[START OF Records provided]

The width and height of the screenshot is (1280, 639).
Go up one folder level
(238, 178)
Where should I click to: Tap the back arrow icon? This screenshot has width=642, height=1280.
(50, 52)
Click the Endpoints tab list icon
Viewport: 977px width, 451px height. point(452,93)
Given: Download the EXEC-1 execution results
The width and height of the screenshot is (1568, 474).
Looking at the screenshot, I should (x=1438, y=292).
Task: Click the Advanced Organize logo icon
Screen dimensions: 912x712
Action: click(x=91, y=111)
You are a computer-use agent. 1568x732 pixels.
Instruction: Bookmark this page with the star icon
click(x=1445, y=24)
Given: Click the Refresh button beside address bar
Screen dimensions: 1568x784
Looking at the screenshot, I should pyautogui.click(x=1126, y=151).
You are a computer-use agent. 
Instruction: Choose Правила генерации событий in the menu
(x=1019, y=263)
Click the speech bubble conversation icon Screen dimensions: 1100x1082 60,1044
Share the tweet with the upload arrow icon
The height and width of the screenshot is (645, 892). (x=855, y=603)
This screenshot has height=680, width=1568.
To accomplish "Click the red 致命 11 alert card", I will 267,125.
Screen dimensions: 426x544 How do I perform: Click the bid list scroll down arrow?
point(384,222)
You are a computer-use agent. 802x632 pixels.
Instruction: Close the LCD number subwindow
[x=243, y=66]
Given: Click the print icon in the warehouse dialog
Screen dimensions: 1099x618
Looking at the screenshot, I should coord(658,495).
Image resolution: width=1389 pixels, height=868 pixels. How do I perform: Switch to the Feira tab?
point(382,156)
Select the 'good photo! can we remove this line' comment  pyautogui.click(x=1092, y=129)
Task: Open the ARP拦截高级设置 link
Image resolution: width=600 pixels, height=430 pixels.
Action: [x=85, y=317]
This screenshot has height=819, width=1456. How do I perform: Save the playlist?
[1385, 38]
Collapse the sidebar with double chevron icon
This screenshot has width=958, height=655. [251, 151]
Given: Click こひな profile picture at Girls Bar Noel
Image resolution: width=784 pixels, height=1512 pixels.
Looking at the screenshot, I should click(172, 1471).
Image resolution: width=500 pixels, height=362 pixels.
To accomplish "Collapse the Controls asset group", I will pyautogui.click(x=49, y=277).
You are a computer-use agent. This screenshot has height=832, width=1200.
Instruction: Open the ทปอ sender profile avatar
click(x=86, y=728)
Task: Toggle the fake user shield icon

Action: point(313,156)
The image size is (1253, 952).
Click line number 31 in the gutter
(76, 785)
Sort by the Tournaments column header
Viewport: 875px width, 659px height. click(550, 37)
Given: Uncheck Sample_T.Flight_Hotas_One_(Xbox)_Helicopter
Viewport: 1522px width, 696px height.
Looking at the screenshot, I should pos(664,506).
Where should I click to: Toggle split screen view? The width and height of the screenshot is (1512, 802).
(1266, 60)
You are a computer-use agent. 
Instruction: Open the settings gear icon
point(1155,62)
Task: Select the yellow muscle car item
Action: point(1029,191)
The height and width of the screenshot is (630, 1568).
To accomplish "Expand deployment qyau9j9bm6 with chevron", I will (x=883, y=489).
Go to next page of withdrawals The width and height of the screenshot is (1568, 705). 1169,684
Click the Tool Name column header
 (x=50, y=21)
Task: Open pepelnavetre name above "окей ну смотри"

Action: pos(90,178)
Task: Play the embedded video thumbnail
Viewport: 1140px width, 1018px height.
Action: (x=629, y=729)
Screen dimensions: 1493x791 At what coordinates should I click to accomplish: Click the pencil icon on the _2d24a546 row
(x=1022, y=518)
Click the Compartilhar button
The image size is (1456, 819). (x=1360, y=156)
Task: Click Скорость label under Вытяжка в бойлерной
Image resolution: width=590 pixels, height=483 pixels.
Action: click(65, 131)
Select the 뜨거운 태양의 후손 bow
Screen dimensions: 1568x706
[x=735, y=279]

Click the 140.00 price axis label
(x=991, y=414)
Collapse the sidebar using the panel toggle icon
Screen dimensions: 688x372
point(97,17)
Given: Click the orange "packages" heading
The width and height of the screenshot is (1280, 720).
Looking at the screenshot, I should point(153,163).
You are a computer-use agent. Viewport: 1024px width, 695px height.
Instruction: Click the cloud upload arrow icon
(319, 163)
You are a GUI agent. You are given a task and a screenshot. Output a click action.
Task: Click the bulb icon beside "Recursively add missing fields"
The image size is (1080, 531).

[END OF Records provided]

- _Task to complete_
Edit the rows above so that each "Instruction" becomes "Command", and keep every other part of them the same.

- _Written solution_
The width and height of the screenshot is (1280, 639).
Go up one folder level
(238, 178)
Where should I click to: Tap the back arrow icon? This screenshot has width=642, height=1280.
(50, 52)
Click the Endpoints tab list icon
Viewport: 977px width, 451px height. point(452,93)
Given: Download the EXEC-1 execution results
The width and height of the screenshot is (1568, 474).
Looking at the screenshot, I should (x=1438, y=292).
Task: Click the Advanced Organize logo icon
Screen dimensions: 912x712
Action: click(x=91, y=111)
You are a computer-use agent. 1568x732 pixels.
Command: Bookmark this page with the star icon
click(x=1445, y=24)
Given: Click the Refresh button beside address bar
Screen dimensions: 1568x784
Looking at the screenshot, I should pyautogui.click(x=1126, y=151).
You are a computer-use agent. 
Command: Choose Правила генерации событий in the menu
(x=1019, y=263)
Click the speech bubble conversation icon Screen dimensions: 1100x1082 60,1044
Share the tweet with the upload arrow icon
The height and width of the screenshot is (645, 892). (x=855, y=603)
This screenshot has height=680, width=1568.
To accomplish "Click the red 致命 11 alert card", I will 267,125.
Screen dimensions: 426x544 How do I perform: Click the bid list scroll down arrow?
point(384,222)
You are a computer-use agent. 802x632 pixels.
Command: Close the LCD number subwindow
[x=243, y=66]
Given: Click the print icon in the warehouse dialog
Screen dimensions: 1099x618
Looking at the screenshot, I should coord(658,495).
Image resolution: width=1389 pixels, height=868 pixels. How do I perform: Switch to the Feira tab?
point(382,156)
Select the 'good photo! can we remove this line' comment  pyautogui.click(x=1092, y=129)
Task: Open the ARP拦截高级设置 link
Image resolution: width=600 pixels, height=430 pixels.
Action: [x=85, y=317]
This screenshot has height=819, width=1456. How do I perform: Save the playlist?
[1385, 38]
Collapse the sidebar with double chevron icon
This screenshot has width=958, height=655. [251, 151]
Given: Click こひな profile picture at Girls Bar Noel
Image resolution: width=784 pixels, height=1512 pixels.
Looking at the screenshot, I should click(172, 1471).
Image resolution: width=500 pixels, height=362 pixels.
To accomplish "Collapse the Controls asset group", I will pyautogui.click(x=49, y=277).
You are a computer-use agent. This screenshot has height=832, width=1200.
Command: Open the ทปอ sender profile avatar
click(x=86, y=728)
Task: Toggle the fake user shield icon

Action: point(313,156)
The image size is (1253, 952).
Click line number 31 in the gutter
(76, 785)
Sort by the Tournaments column header
Viewport: 875px width, 659px height. click(550, 37)
Given: Uncheck Sample_T.Flight_Hotas_One_(Xbox)_Helicopter
Viewport: 1522px width, 696px height.
Looking at the screenshot, I should pos(664,506).
Where should I click to: Toggle split screen view? The width and height of the screenshot is (1512, 802).
(1266, 60)
You are a computer-use agent. 
Command: Open the settings gear icon
point(1155,62)
Task: Select the yellow muscle car item
Action: point(1029,191)
The height and width of the screenshot is (630, 1568).
To accomplish "Expand deployment qyau9j9bm6 with chevron", I will (x=883, y=489).
Go to next page of withdrawals The width and height of the screenshot is (1568, 705). 1169,684
Click the Tool Name column header
 (x=50, y=21)
Task: Open pepelnavetre name above "окей ну смотри"

Action: pos(90,178)
Task: Play the embedded video thumbnail
Viewport: 1140px width, 1018px height.
Action: (x=629, y=729)
Screen dimensions: 1493x791 At what coordinates should I click to accomplish: Click the pencil icon on the _2d24a546 row
(x=1022, y=518)
Click the Compartilhar button
The image size is (1456, 819). (x=1360, y=156)
Task: Click Скорость label under Вытяжка в бойлерной
Image resolution: width=590 pixels, height=483 pixels.
Action: click(65, 131)
Select the 뜨거운 태양의 후손 bow
Screen dimensions: 1568x706
[x=735, y=279]

Click the 140.00 price axis label
(x=991, y=414)
Collapse the sidebar using the panel toggle icon
Screen dimensions: 688x372
point(97,17)
Given: Click the orange "packages" heading
The width and height of the screenshot is (1280, 720).
Looking at the screenshot, I should point(153,163).
You are a computer-use agent. Viewport: 1024px width, 695px height.
Command: Click the cloud upload arrow icon
(319, 163)
You are a GUI agent. You are given a task and a screenshot. Output a click action.
Task: Click the bulb icon beside "Recursively add missing fields"
The image size is (1080, 531).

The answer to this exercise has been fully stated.